By grouping the patients into stage 1, 2, 3 and 4 of the disease a decrease of F(6)A2G(4)2 and F(6)A2G(4)2S(6)1 across all stages of CRC was observed. However, stage 1 had a unique biomarker signature compared with later stages of the disease. In particular there was no significant increase in the tail region (peaks 36–42) of Stage 1 CRC. Considering this region was correlated with CRP (inflammation) it may be possible that because stage 1 CRC has not yet metastasized inflammation may not be present yet. If this is true the tail region of (peaks 36–42) the chromatogram could be used to highlight a change from stage 1 to more serious, inflamed, stages (2, 3 and 4) but this needs further investigation. This would likely be due to increases in acute phase proteins as the cancer progresses to more serious stages and with them increases in tri and tetra sialylation/galactosylation (i.e. acute phase protein predominately contain these glycans²¹).

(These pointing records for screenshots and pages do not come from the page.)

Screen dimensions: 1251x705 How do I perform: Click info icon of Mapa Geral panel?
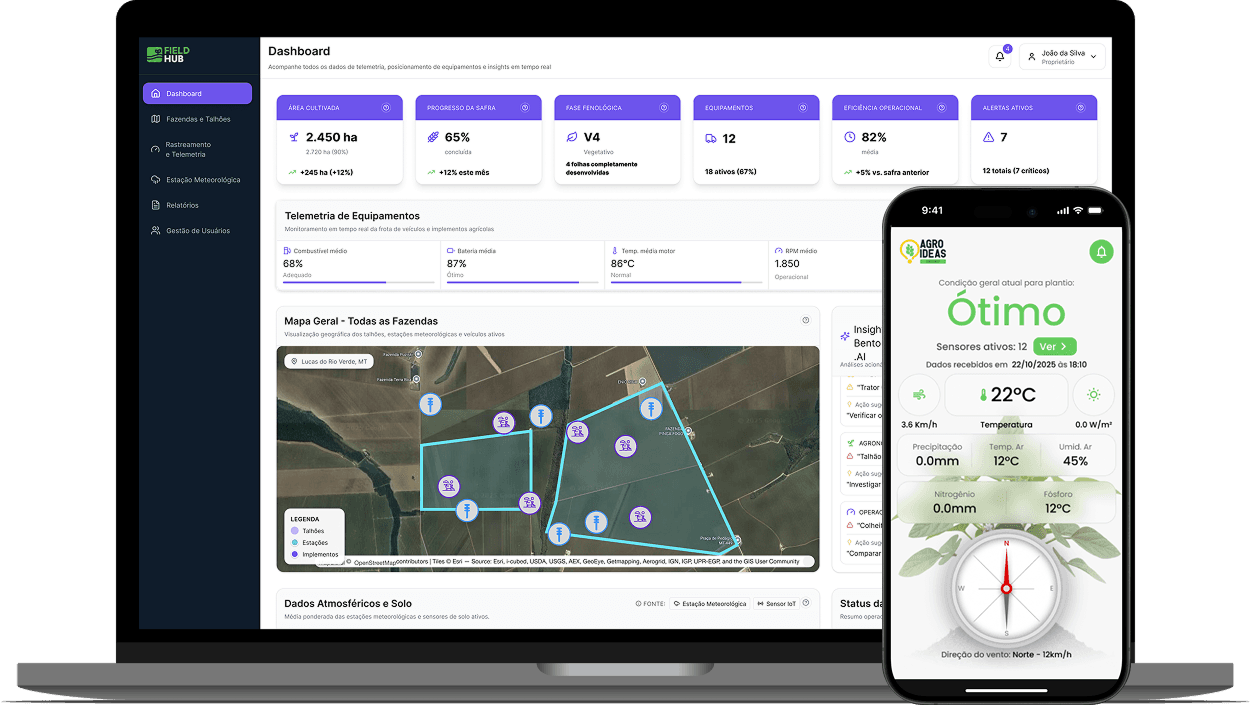pyautogui.click(x=805, y=321)
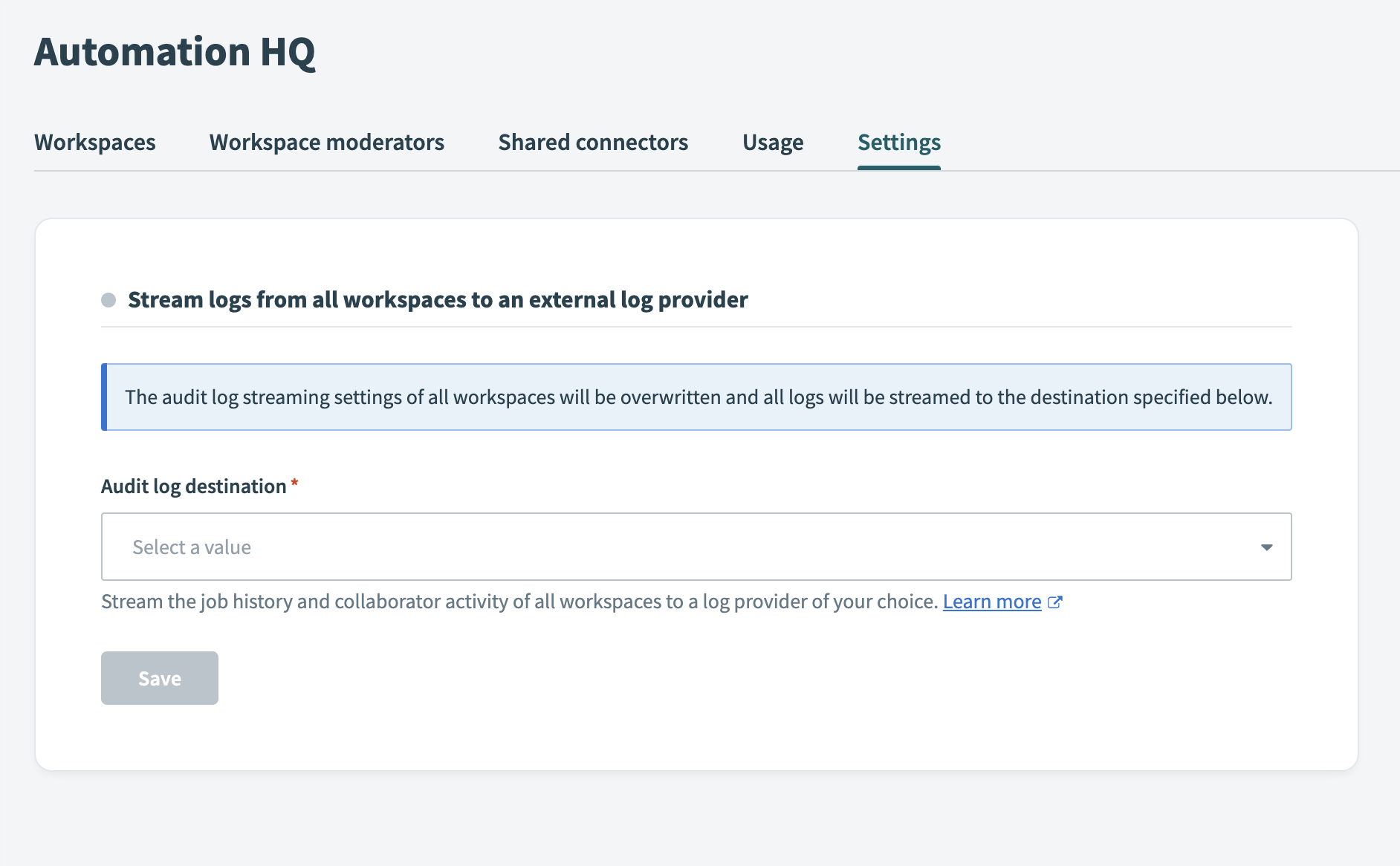Open the Usage tab
The height and width of the screenshot is (866, 1400).
pyautogui.click(x=773, y=143)
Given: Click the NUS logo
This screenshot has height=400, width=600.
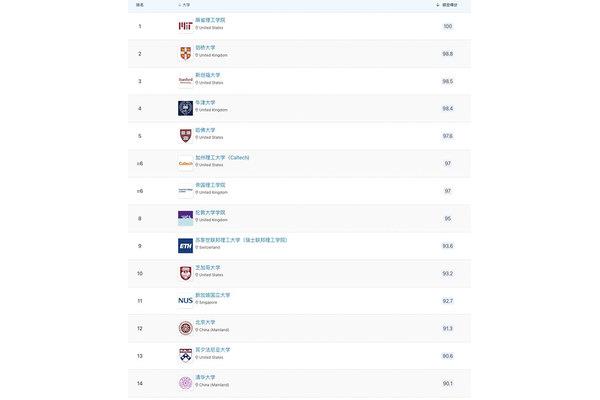Looking at the screenshot, I should [186, 300].
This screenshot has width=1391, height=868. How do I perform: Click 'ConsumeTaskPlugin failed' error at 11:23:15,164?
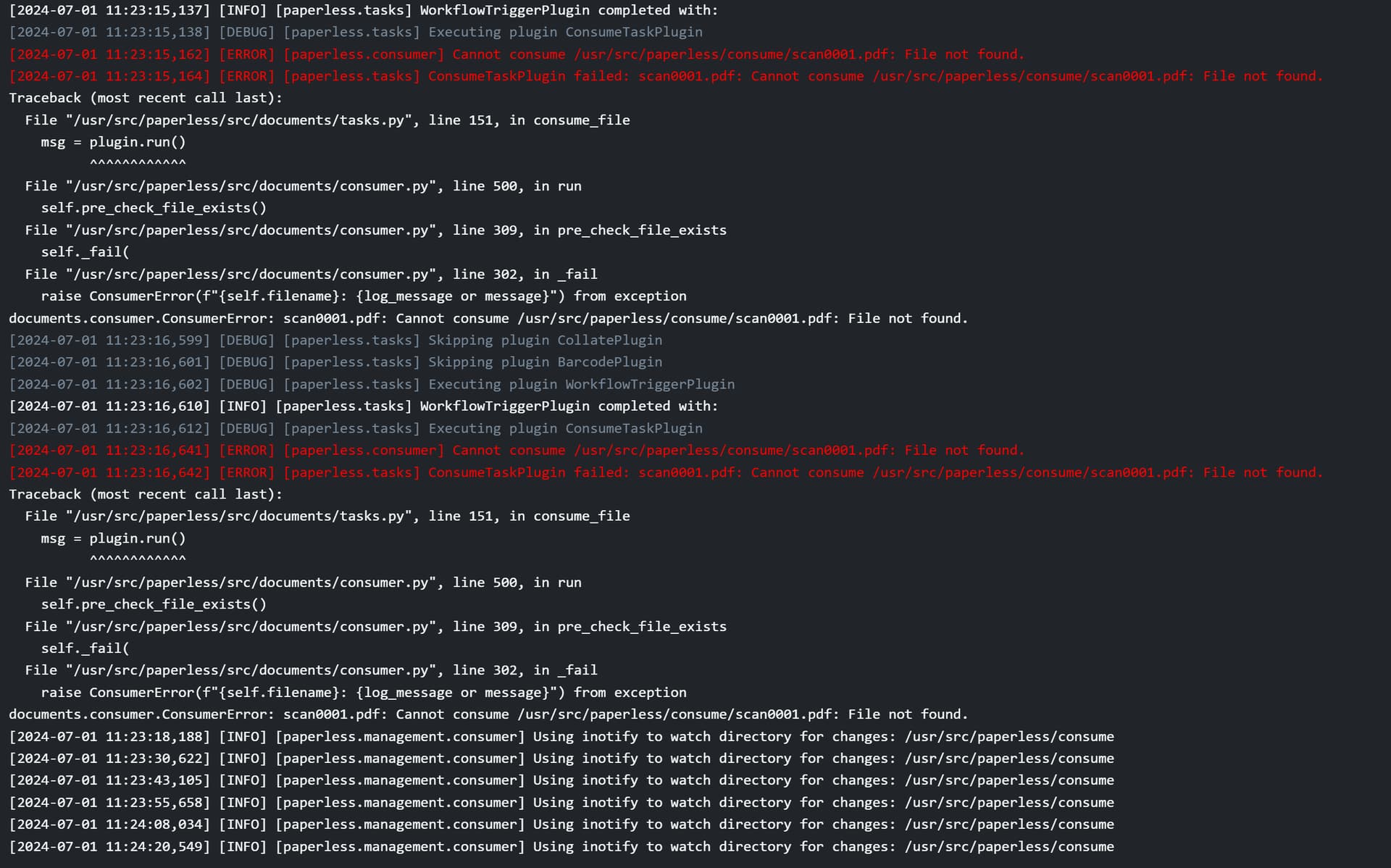point(666,76)
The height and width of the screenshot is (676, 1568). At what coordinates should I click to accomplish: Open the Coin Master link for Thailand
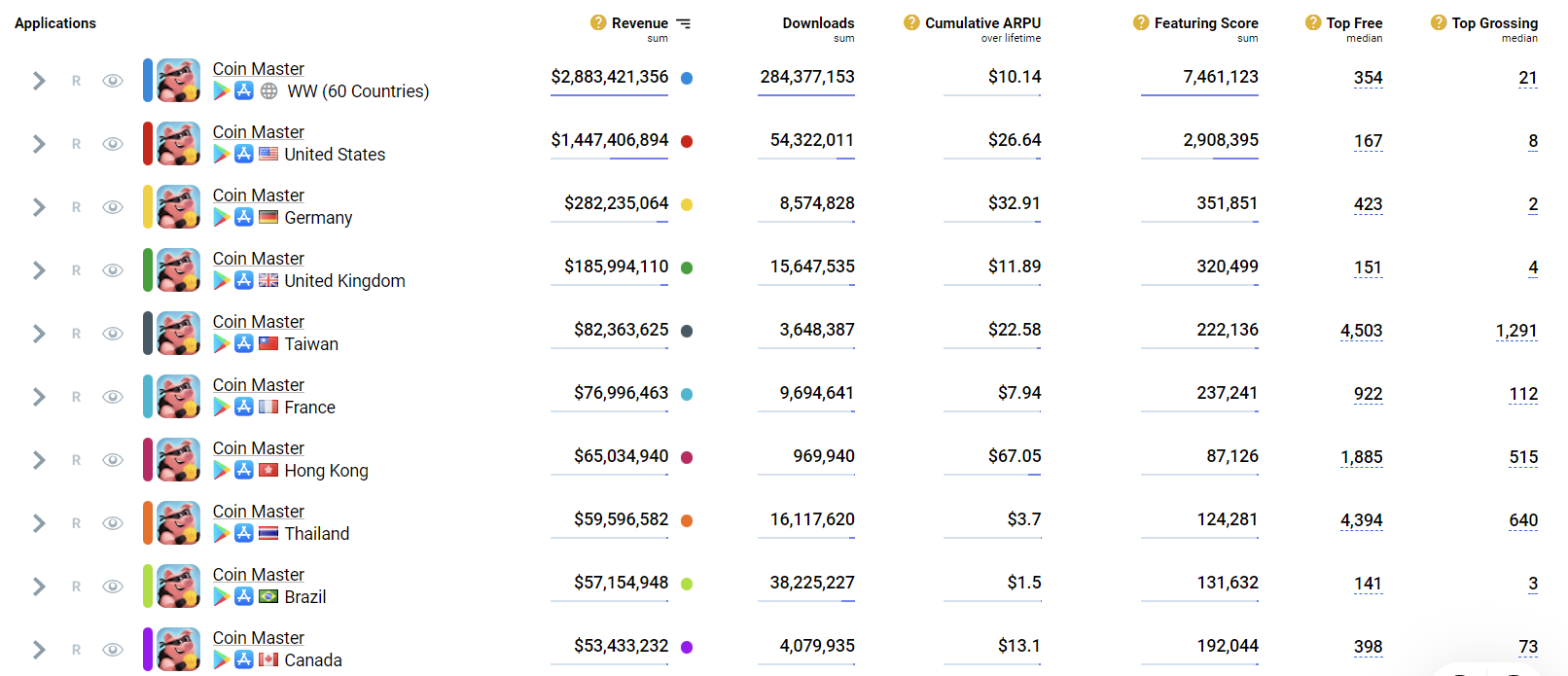(258, 512)
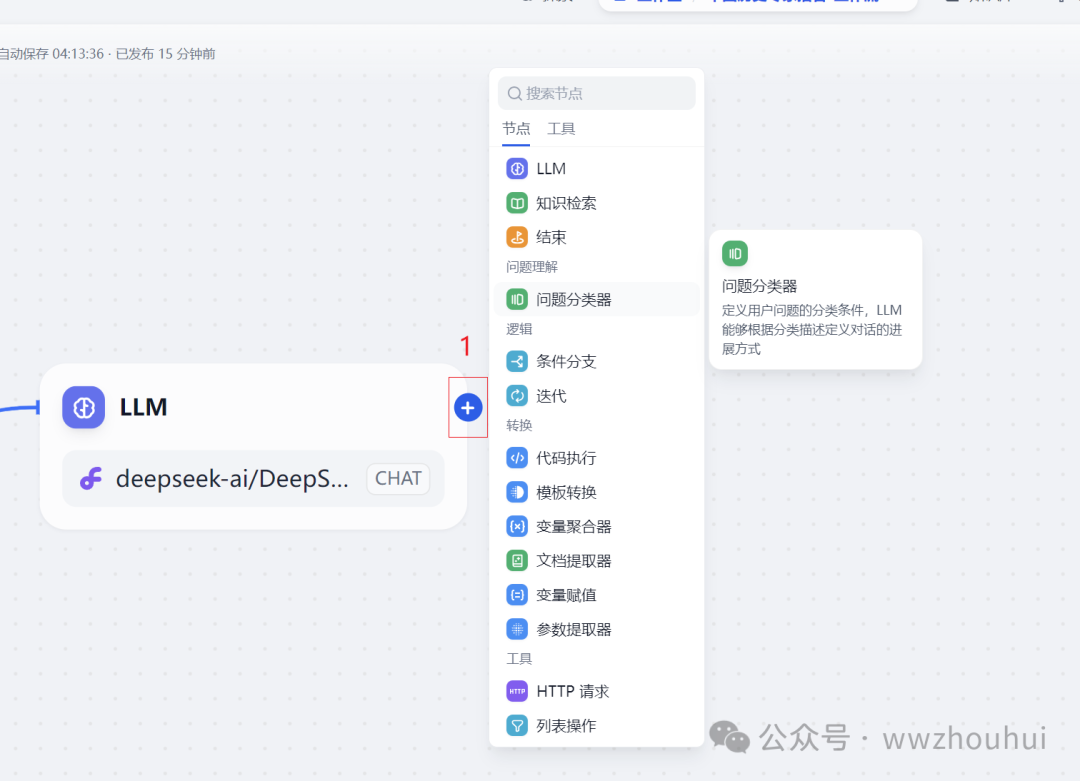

This is the first study of this magnitude to examine the complexities of the plasma N-glycome and correlate changes to CRC risk. The demographic included the majority of hospitals in Scotland and is therefore broadly representative of the Scottish CRC population. A newly developed high throughput automated robotic platform was utilized to isolate the glycans prior to UPLC-florescence. Overall, the significant changes observed in plasma correlated with changes shown in our recent IgG study adding further merit to this reproducible glycomic technology. Spurious differences between cases and controls were minimized by carrying out the glycan analysis blind to CRC status, plasma was stored at −80 °C until required, and all samples were treated in exactly the same manner.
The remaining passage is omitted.